*** Task inputs ***

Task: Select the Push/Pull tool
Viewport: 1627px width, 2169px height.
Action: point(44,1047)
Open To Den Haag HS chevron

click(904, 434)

***

_Task item_.
Write out all the records again, exactly as they appear.

_Reply to the task_.
Task: Select the Push/Pull tool
Viewport: 1627px width, 2169px height.
Action: point(44,1047)
Open To Den Haag HS chevron

click(904, 434)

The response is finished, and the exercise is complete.